Considérant qu'il est établi que l'étude de faisabilité contient de nombreuses et importantes inexactitudes, des chiffres prévisionnels invérifiables fantaisistes, et même mensongers, que c'est sur la foi de cette étude et des assurances qu'Hédiard avait une activité de traiteur ancienne et fiable que les époux Delouvée ont adhéré au contrat de franchise ; que c'est donc à juste titre que les premiers juges ont retenu une attitude dolosive déterminante du franchiseur pour annuler le contrat;

Considérant qu'il est ainsi superflu d'examiner les autres moyens d'annulation proposés par les époux Delouvée et la SARL Epica ;

Considérant que les intimés demandent à la Cour d'évoquer le litige à la suite du dépôt du rapport de l'expert, que la société Hédiard n'a pas conclu au fond sur cette demande bien qu'elle ait eu tout le temps pour le faire, que bien qu'il soit regrettable de retarder encore, par le fait d'Hédiard la solution définitive du litige, la Cour estime ne pas devoir évoquer ;

Considérant qu'il serait inéquitable de laisser aux époux Delouvée et à Maître Ouizille ès qualités la charge entière des frais qu'ils ont pu exposer.

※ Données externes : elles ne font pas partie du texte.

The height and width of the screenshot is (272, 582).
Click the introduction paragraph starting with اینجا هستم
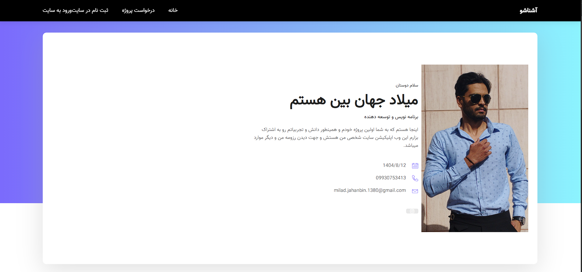(x=336, y=137)
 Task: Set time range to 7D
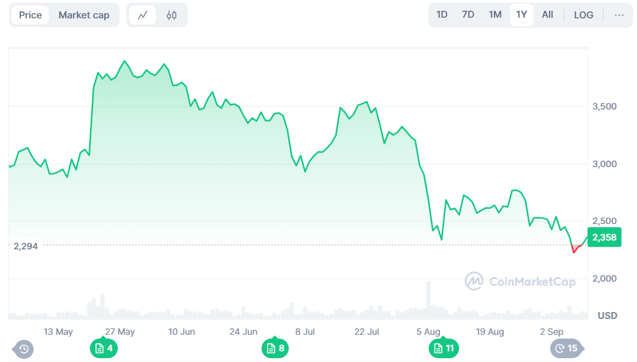(468, 15)
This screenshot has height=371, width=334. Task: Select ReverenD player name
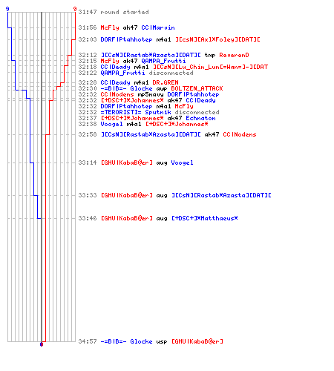tap(234, 55)
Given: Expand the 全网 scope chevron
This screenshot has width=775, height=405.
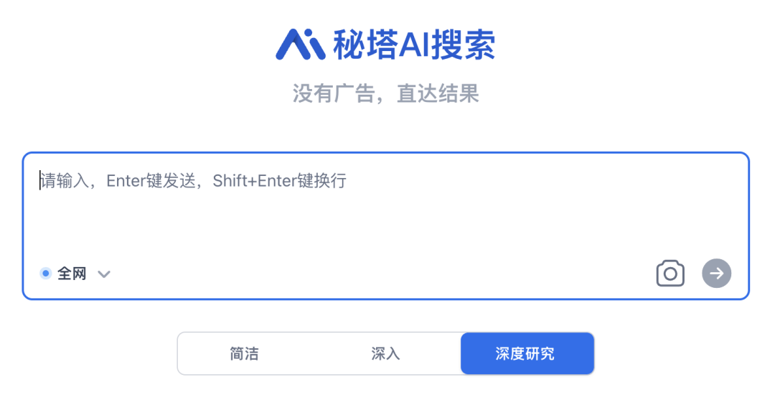Looking at the screenshot, I should [104, 274].
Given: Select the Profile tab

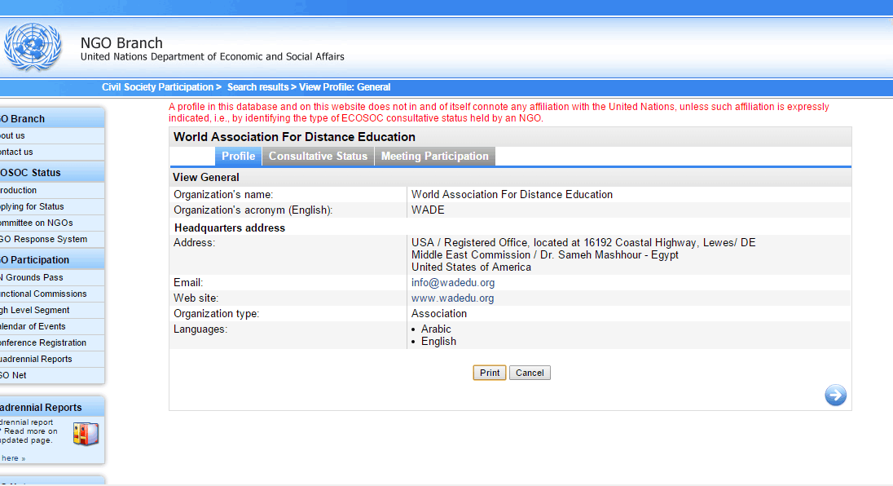Looking at the screenshot, I should click(238, 157).
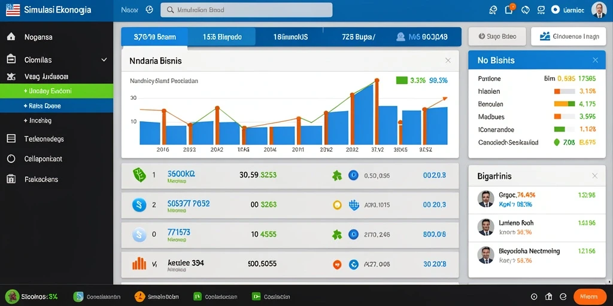This screenshot has height=306, width=613.
Task: Expand the Ciomilas sidebar chevron
Action: [104, 60]
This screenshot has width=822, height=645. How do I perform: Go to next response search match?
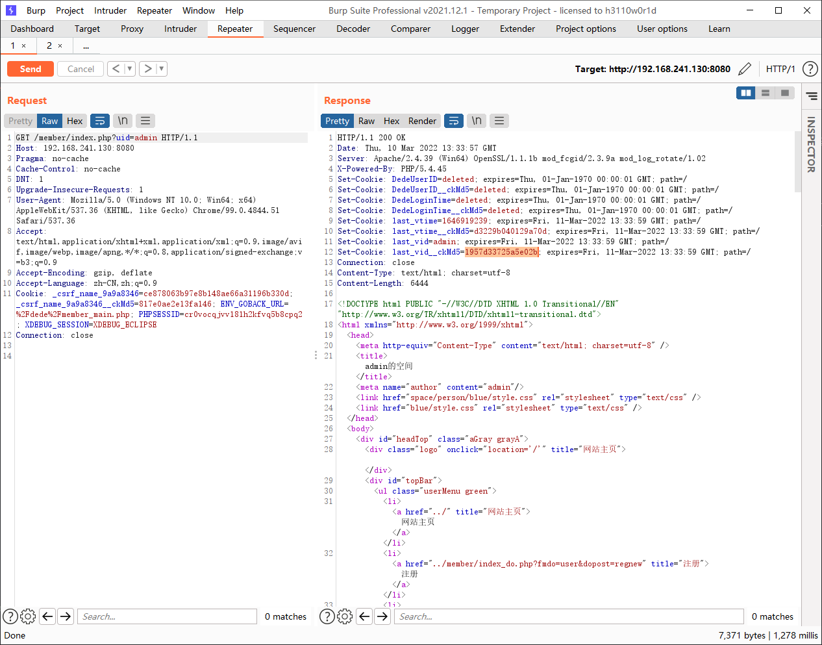[383, 616]
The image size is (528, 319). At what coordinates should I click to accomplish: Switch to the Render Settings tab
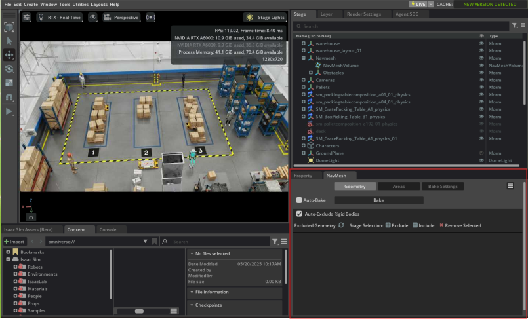click(x=364, y=13)
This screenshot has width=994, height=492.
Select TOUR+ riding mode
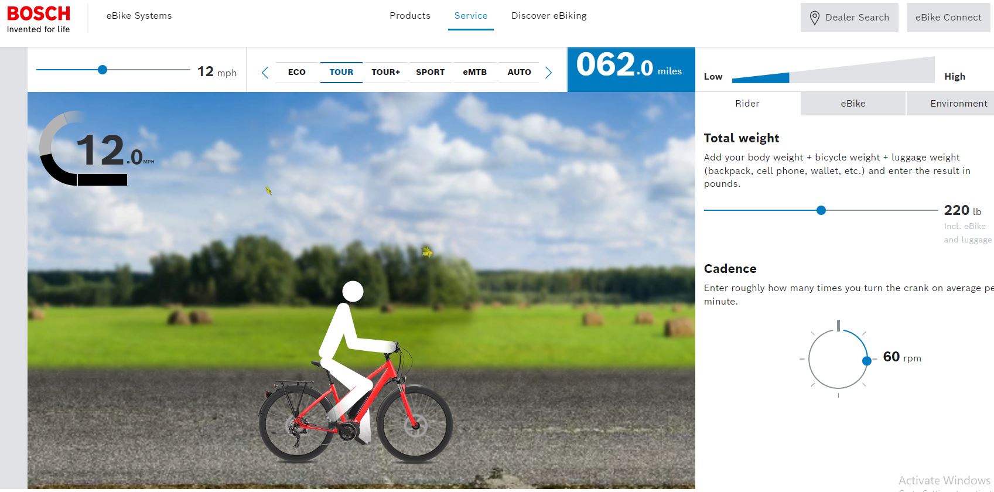(385, 72)
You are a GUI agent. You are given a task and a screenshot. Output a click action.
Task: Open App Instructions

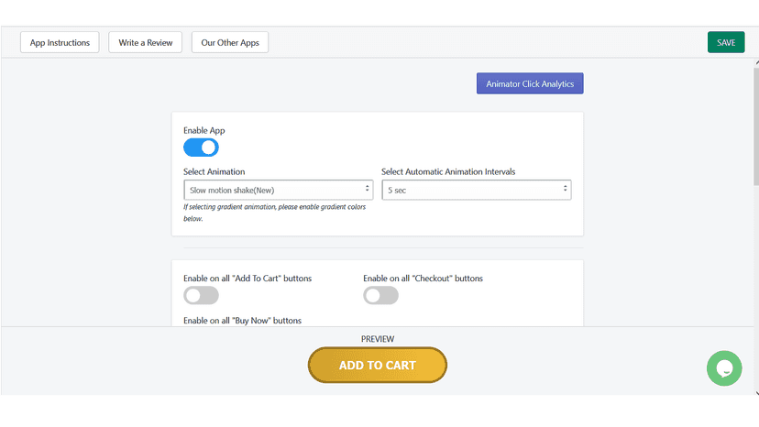point(60,42)
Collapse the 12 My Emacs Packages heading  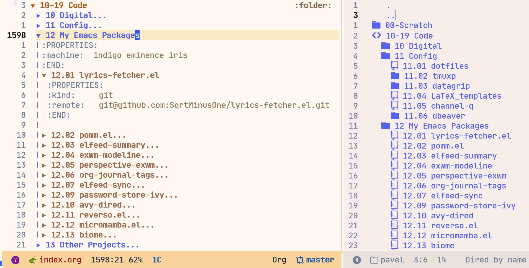coord(38,35)
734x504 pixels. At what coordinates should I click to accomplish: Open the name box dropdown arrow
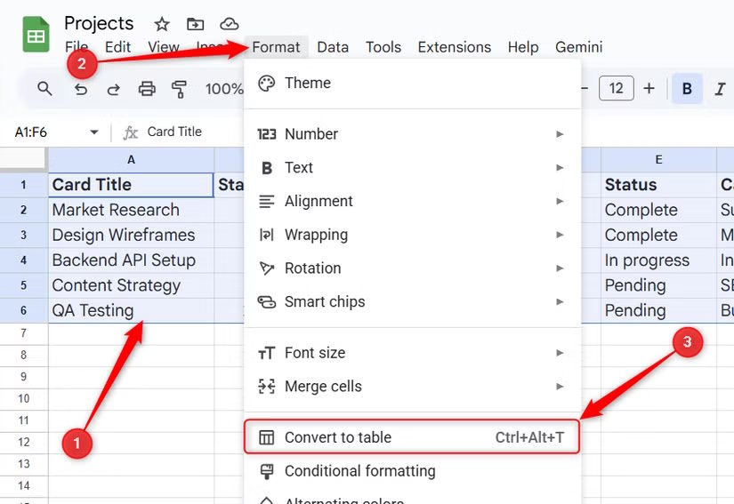click(x=94, y=132)
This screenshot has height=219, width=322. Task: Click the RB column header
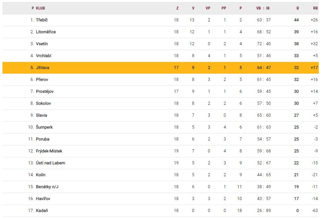(x=315, y=8)

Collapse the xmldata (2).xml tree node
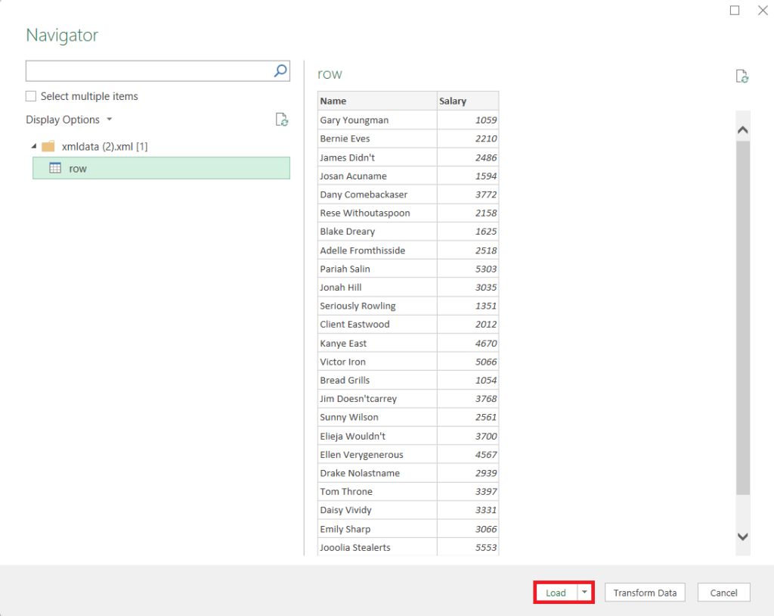click(33, 147)
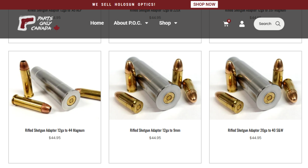308x168 pixels.
Task: Click the We Sell Holosun Optics banner text
Action: tap(124, 4)
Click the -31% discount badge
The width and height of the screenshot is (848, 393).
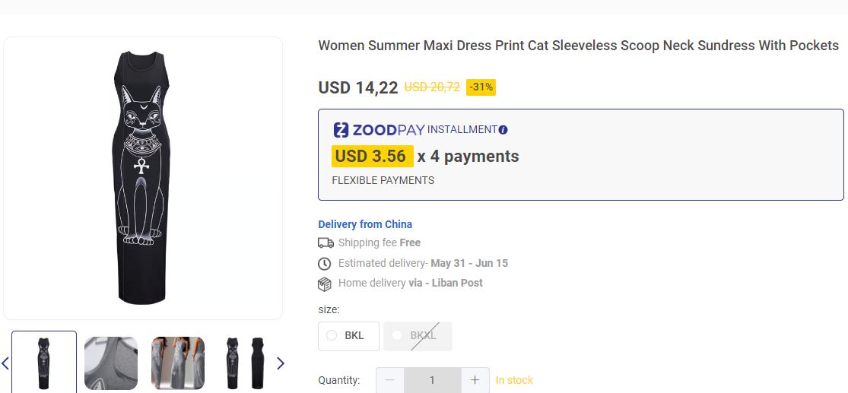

Par ces motifs : Statuant publiquement, contradictoirement et en dernier ressort, Confirme le jugement du 16 avril 1991 ; Condamne la société Hédiard à verser à M. et Mme Delouvée une somme de six mille francs (6 000 F) et à Maître Ouizille ès qualités une somme de six mille francs (6 000 F) par application de l'article 700 du NCPC ; Rejette en l'état la demande d'évocation et les demandes de la société Hédiard ; Condamne la société Hédiard aux dépens et accorde à la SCP Jullien Lecharny, avoués, le droit de recouvrement conforme aux dispositions de l'article 699 du NCPC.